A una fase de gran receptividad del Vaticano II, más bien corta le fue sucediendo otra, bien larga, con rasgos involutivos y restaurativos. Poco a poco, pero de modo cada vez más perceptible, fue variando la dirección del aire y se fue densificando la niebla. Creció el interés por la ortodoxia doctrinal, la reflexión teológica fue sometida a vigilancia, el gusto por la liturgia se centró en la pureza del rito, el derecho predominó sobre la doctrina social y el centralismo arrinconó la autonomía de las Iglesias locales. La comprensión de la Iglesia como pueblo de Dios se difuminó, llegando en ocasiones a estar bajo sospecha, y se retiró a los cuarteles de invierno, en espera de tiempos más favorables. No faltaron quienes quisieron sustituirla por la noción de comunión, entendida a menudo en dirección única. A nuestras diócesis se les achacaron males que era preciso corregir con una terapia adecuada. Al paciente le fueron cambiando la medicación y también, tras sucesivas jubilaciones, los médicos de cabecera, con la esperanza de reconducir a un paciente en período de convalecencia. Se ha ido reduciendo de modo importante el nivel de cooperación entre las diócesis y cada una va abordando su proceso de remodelación pastoral sin apenas comunicación o intercambio con las otras.
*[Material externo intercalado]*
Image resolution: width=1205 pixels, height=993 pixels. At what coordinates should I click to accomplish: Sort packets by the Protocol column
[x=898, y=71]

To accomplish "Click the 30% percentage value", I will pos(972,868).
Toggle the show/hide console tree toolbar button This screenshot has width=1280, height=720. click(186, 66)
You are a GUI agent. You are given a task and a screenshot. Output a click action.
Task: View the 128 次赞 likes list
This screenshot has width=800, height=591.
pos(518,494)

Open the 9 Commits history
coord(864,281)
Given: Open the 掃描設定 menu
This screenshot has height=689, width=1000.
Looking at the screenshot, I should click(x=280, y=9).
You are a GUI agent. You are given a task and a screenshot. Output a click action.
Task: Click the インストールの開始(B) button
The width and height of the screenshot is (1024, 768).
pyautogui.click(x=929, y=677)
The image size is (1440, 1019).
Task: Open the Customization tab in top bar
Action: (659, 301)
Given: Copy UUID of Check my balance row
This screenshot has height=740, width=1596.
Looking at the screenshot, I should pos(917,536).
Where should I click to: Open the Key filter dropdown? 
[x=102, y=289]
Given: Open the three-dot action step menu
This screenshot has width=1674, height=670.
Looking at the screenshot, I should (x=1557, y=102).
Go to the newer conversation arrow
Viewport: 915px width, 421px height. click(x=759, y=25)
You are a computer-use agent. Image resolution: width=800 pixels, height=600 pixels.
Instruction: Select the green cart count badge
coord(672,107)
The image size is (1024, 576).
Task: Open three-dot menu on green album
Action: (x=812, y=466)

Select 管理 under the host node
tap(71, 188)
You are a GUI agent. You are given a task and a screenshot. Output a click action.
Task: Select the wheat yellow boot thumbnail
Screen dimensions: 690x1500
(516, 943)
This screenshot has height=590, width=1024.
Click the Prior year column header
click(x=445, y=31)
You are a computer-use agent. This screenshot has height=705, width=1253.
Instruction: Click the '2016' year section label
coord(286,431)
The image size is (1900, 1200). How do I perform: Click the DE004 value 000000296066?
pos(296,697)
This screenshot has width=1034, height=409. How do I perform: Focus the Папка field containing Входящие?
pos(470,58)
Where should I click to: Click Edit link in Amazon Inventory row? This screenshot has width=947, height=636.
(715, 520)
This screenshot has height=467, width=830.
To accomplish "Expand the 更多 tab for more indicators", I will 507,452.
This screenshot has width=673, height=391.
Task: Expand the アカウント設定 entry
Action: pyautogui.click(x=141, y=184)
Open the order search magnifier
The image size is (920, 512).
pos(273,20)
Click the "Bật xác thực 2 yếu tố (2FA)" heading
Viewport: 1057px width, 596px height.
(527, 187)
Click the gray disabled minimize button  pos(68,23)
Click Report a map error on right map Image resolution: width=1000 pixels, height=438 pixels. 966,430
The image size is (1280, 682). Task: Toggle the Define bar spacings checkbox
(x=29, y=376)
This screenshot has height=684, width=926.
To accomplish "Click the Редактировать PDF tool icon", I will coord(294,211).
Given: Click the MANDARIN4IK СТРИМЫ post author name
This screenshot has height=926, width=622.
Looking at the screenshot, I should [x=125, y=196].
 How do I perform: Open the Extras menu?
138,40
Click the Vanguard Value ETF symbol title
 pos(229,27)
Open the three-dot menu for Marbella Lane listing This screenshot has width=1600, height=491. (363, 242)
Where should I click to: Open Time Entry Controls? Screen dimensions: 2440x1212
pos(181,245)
También en ese clima se ha ido forjando vida evangélica en nuestras Iglesias locales. Se va pasando de un tipo de cristianismo sociológico, apoyado en los números, a otro más basado en el testimonio; de una Iglesia influyente en las capas dirigentes de la sociedad a otra más preocupada por iniciativas y acciones social y evangélicamente significativas; de la preocupación por sobrevivir a la vocación de servir. No pocas comunidades religiosas han vivido procesos de refundación, profundizando y actualizando su carisma originario.
Últimamente, las corrientes de aire han adoptado nuevos rumbos, propiciados por la insólita dimisión de un papa y la irrupción de otro que con sus gestos y talante va recuperando realidades y estilos que corrían el riesgo de quedar al borde del camino. Es de esperar que esos “buenos aires” no se hagan esperar demasiado y vayan adentrándose en esta tierra. A decir verdad, ya lo van haciendo, aunque para más de uno con excesiva lentitud. La mirada agradecida a siete décadas puede dotar a la comunidad cristiana de la paciencia histórica suficiente para abordar con ánimo e ilusión los retos del presente y del futuro próximo. Se ha probado casi de todo. Toca quedarse con lo bueno.